Copy the entries exactly. Leave nothing out and add nothing.

*** Opening DATA FOR PROCESSING ***

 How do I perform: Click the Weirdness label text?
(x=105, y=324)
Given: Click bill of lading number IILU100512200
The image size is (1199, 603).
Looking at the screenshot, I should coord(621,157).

*** Closing DATA FOR PROCESSING ***

(RESULT OF THE EXERCISE)
 How do I perform: Click the Weirdness label text?
(x=105, y=324)
Given: Click bill of lading number IILU100512200
The image size is (1199, 603).
Looking at the screenshot, I should coord(621,157).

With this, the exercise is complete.